После этого тебя начинают кормить. Кормят осторожно, боясь даже случайно прикоснуться к тебе. Такое уже случалось. Охранники видели, к чему может привести беспечность, теперь они осторожны вдвойне.

После обеда ты вновь перебираешь тяжелые бруски, медленно ползущие по бесконечному конвейеру. Тридцать два бруска — норма после обеда. Итого за день шестьдесят четыре бруска.

Вновь следует команда:

— Руки к стене! Надеть наручники!

И снова кормление. Кормят хорошо, не на убой, но и чтобы не терялись силы. Кажется, кто-то сделал тюремщикам расчеты по калориям.

Потом ты остаешься один.

До утра ты предоставлен себе самому. Можешь лежать и думать о своем проклятом прошлом и безрадостном будущем. Потому что до смерти тебя ожидает одно: перебирать чугунные болванки и три раза в день застывать у тюремной стены в позе Христа. И все это твой проклятый дар. Только тюремщики напрасно думают, что это будет продолжаться долго. Это будет продолжаться до смерти. До твоей смерти. Ведь главное не в руках, глупые тюремщики не понимают этого, главное — в твоей голове…

* * *

— Хана, пацаны! Не уследили!

— Ни фига себе картиночка!

— Слышь, Гнедой, а чего он желтый?

— Он не желтый, а золотой. Дар у мужика был такой: к чему ни притронется, все в золото превращается. Потому и кормили его в наручниках. Две недели назад он одного кореша коснулся — семьдесят два кило червонного золота. Понял? А теперь он себя коснулся. Жизнь самоубийством кончил.

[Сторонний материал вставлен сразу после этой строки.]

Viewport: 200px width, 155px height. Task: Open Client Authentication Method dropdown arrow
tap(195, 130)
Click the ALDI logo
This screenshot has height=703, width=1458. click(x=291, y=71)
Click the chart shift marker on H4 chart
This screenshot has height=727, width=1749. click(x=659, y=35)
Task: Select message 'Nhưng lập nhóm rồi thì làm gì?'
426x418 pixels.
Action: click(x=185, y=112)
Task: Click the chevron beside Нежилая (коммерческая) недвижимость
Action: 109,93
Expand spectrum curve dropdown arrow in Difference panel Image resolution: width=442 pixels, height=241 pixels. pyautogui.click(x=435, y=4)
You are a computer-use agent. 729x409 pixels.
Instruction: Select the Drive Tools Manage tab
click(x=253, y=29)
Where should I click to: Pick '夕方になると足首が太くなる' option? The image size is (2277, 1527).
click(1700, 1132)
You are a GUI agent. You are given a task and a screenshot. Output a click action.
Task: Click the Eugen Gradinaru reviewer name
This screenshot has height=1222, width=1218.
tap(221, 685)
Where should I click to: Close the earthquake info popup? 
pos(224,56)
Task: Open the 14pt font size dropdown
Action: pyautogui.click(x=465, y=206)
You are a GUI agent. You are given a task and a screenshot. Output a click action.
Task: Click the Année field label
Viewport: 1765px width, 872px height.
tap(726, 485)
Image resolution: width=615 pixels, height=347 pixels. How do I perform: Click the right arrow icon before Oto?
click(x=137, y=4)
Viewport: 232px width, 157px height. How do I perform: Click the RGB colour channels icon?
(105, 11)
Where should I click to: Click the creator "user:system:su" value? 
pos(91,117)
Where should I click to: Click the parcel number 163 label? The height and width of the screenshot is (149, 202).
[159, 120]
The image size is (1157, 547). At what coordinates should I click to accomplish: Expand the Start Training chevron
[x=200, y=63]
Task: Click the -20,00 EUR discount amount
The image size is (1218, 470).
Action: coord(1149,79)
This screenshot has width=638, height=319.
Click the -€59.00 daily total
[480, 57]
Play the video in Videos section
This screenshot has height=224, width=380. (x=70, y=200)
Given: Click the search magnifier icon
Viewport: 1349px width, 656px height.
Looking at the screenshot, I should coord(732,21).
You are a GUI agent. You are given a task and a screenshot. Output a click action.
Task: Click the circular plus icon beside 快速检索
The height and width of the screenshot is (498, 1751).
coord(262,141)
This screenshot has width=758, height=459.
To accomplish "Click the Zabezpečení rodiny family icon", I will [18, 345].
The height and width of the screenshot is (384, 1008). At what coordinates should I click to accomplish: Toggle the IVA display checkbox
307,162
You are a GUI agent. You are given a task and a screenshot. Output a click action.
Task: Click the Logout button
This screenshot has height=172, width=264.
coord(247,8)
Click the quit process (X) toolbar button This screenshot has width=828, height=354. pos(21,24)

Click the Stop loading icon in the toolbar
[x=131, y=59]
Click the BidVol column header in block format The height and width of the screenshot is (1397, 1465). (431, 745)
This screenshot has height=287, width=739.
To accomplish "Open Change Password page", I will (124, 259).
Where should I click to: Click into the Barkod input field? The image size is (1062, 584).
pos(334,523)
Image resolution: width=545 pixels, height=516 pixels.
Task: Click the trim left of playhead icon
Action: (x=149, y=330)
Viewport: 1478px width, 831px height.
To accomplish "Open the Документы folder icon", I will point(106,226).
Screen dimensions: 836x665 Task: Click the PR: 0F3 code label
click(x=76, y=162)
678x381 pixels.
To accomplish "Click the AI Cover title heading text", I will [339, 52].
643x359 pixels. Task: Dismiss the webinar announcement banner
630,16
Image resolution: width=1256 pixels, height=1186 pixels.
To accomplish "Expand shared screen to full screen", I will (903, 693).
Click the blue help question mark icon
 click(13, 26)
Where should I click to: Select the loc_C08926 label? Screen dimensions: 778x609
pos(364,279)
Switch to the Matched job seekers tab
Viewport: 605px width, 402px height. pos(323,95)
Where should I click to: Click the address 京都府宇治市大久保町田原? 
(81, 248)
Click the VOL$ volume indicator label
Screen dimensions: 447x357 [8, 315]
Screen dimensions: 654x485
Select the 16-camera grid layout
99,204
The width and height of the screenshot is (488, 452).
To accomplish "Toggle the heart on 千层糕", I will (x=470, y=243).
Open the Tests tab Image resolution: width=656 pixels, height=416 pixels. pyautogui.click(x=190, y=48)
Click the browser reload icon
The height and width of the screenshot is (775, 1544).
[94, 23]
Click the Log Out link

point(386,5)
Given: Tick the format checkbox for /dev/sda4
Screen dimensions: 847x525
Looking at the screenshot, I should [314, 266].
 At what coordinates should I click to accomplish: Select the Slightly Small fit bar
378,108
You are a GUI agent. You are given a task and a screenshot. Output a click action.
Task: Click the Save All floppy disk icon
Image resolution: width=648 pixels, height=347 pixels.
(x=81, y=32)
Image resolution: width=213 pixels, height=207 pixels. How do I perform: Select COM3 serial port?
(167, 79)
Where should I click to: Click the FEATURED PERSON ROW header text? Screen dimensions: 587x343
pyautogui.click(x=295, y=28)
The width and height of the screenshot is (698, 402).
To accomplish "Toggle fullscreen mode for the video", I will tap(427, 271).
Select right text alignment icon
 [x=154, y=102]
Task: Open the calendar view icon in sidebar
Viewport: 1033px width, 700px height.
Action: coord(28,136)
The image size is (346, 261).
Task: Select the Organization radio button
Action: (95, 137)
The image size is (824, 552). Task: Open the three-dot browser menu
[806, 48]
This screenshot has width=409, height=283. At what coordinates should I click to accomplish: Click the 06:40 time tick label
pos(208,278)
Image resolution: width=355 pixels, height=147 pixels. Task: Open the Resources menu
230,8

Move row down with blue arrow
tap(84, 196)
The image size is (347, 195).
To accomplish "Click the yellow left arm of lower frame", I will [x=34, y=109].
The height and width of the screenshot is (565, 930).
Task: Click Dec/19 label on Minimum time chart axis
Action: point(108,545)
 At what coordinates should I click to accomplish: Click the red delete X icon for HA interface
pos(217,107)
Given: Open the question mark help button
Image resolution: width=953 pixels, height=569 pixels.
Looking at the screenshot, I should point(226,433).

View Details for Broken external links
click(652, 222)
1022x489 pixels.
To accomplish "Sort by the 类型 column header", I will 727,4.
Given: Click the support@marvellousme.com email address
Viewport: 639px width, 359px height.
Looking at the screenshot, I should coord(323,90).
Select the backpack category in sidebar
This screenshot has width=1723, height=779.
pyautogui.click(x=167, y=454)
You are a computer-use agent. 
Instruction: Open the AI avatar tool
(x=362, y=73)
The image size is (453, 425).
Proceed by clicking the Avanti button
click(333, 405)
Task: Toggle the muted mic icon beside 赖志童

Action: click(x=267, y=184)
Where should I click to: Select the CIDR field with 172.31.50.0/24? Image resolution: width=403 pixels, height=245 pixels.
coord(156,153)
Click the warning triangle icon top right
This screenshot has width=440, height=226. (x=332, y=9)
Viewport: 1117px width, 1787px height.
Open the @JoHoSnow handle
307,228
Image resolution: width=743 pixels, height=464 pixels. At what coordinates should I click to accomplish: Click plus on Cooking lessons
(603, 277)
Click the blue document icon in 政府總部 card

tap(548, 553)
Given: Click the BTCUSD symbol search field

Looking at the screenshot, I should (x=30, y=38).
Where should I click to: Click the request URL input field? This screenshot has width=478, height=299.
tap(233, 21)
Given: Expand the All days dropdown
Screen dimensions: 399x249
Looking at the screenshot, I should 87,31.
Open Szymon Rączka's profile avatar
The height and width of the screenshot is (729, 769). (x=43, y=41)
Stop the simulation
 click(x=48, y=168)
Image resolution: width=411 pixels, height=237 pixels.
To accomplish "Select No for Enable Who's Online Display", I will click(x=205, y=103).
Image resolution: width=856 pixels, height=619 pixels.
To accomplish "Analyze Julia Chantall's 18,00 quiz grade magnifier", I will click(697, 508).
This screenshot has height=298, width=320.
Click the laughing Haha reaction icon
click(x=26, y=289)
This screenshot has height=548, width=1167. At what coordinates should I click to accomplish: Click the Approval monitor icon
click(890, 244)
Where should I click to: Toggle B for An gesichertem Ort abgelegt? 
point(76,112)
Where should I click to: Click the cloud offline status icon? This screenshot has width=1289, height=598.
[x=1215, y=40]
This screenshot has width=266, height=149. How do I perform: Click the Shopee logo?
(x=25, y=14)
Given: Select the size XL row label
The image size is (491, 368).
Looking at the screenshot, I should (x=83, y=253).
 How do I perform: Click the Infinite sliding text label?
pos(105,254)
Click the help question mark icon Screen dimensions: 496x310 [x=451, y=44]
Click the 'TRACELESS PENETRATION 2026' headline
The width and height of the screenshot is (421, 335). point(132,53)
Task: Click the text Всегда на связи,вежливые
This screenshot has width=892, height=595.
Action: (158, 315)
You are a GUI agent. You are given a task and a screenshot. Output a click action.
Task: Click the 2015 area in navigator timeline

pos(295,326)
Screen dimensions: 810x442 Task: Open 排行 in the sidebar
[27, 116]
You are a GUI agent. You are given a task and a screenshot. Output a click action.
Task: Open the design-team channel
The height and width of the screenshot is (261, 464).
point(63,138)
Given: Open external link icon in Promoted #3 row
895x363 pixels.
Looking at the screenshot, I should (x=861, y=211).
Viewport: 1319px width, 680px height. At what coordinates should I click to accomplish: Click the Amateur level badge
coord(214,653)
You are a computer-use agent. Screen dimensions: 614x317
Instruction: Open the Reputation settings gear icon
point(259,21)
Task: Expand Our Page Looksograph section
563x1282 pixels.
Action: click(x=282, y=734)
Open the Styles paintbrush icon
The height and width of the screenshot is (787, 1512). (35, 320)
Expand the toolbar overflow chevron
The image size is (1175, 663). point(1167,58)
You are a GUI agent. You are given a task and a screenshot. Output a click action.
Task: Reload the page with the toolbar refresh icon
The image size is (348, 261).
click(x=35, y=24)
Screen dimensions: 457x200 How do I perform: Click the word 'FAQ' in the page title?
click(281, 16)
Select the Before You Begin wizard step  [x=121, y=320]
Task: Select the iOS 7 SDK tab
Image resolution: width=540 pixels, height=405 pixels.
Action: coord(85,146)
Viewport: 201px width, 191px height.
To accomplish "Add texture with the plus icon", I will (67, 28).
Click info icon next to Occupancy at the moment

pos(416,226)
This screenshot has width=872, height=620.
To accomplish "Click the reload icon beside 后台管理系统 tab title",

— А почему он раньше в золото не превращался? Ну, когда мылся, в сортир ходил? Ведь ему каждый день приходилось себя касаться?

— Откуда я знаю? Ты меня с каким-то профессором спутал. Тогда не превращался, а теперь превратился. Наверное, все от желания зависело. Отвянь!

— Ты, Гнедой, меньше базарь. Говорливым языки отрезают. Возьми сотик и брякни шефу: чугун больше не нужен. Пусть заберут последние шестьдесят килограммов.